Saved entries:
◇ ◇ ◇ ◇ ◇

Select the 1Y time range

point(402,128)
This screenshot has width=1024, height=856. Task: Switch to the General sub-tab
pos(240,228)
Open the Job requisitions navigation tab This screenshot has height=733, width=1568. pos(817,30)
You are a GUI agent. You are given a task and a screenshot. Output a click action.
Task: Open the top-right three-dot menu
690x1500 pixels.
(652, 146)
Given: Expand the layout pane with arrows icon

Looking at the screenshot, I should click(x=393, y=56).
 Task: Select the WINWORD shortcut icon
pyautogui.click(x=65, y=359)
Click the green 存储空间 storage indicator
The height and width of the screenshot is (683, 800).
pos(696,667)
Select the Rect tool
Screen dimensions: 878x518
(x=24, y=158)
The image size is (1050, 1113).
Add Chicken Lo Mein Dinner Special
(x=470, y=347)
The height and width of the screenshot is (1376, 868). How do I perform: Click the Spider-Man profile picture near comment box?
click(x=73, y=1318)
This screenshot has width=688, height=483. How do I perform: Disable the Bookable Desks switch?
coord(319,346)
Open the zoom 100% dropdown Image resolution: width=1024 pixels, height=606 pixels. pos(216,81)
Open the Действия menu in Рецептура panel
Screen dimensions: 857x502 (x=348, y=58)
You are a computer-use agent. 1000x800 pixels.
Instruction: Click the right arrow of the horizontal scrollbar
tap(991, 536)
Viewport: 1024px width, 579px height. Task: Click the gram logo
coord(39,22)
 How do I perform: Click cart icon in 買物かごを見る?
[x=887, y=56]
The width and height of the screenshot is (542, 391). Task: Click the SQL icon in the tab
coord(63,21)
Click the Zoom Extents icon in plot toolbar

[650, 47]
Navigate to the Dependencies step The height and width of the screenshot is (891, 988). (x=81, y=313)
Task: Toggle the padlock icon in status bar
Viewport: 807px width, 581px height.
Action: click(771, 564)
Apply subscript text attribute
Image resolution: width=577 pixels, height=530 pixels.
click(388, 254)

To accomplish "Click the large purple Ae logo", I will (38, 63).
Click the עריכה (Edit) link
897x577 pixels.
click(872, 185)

◇ ◇ ◇ ◇ ◇

Would you print all of the entries exactly as they stand?

**TASK SOLUTION**
Select the 1Y time range

point(402,128)
This screenshot has width=1024, height=856. Task: Switch to the General sub-tab
pos(240,228)
Open the Job requisitions navigation tab This screenshot has height=733, width=1568. pos(817,30)
You are a GUI agent. You are given a task and a screenshot. Output a click action.
Task: Open the top-right three-dot menu
690x1500 pixels.
(652, 146)
Given: Expand the layout pane with arrows icon

Looking at the screenshot, I should click(x=393, y=56).
 Task: Select the WINWORD shortcut icon
pyautogui.click(x=65, y=359)
Click the green 存储空间 storage indicator
The height and width of the screenshot is (683, 800).
pos(696,667)
Select the Rect tool
Screen dimensions: 878x518
(x=24, y=158)
The image size is (1050, 1113).
Add Chicken Lo Mein Dinner Special
(x=470, y=347)
The height and width of the screenshot is (1376, 868). How do I perform: Click the Spider-Man profile picture near comment box?
click(x=73, y=1318)
This screenshot has width=688, height=483. How do I perform: Disable the Bookable Desks switch?
coord(319,346)
Open the zoom 100% dropdown Image resolution: width=1024 pixels, height=606 pixels. pos(216,81)
Open the Действия menu in Рецептура panel
Screen dimensions: 857x502 (x=348, y=58)
You are a computer-use agent. 1000x800 pixels.
Instruction: Click the right arrow of the horizontal scrollbar
tap(991, 536)
Viewport: 1024px width, 579px height. Task: Click the gram logo
coord(39,22)
 How do I perform: Click cart icon in 買物かごを見る?
[x=887, y=56]
The width and height of the screenshot is (542, 391). Task: Click the SQL icon in the tab
coord(63,21)
Click the Zoom Extents icon in plot toolbar

[650, 47]
Navigate to the Dependencies step The height and width of the screenshot is (891, 988). (x=81, y=313)
Task: Toggle the padlock icon in status bar
Viewport: 807px width, 581px height.
Action: click(771, 564)
Apply subscript text attribute
Image resolution: width=577 pixels, height=530 pixels.
click(388, 254)

To accomplish "Click the large purple Ae logo", I will (38, 63).
Click the עריכה (Edit) link
897x577 pixels.
click(872, 185)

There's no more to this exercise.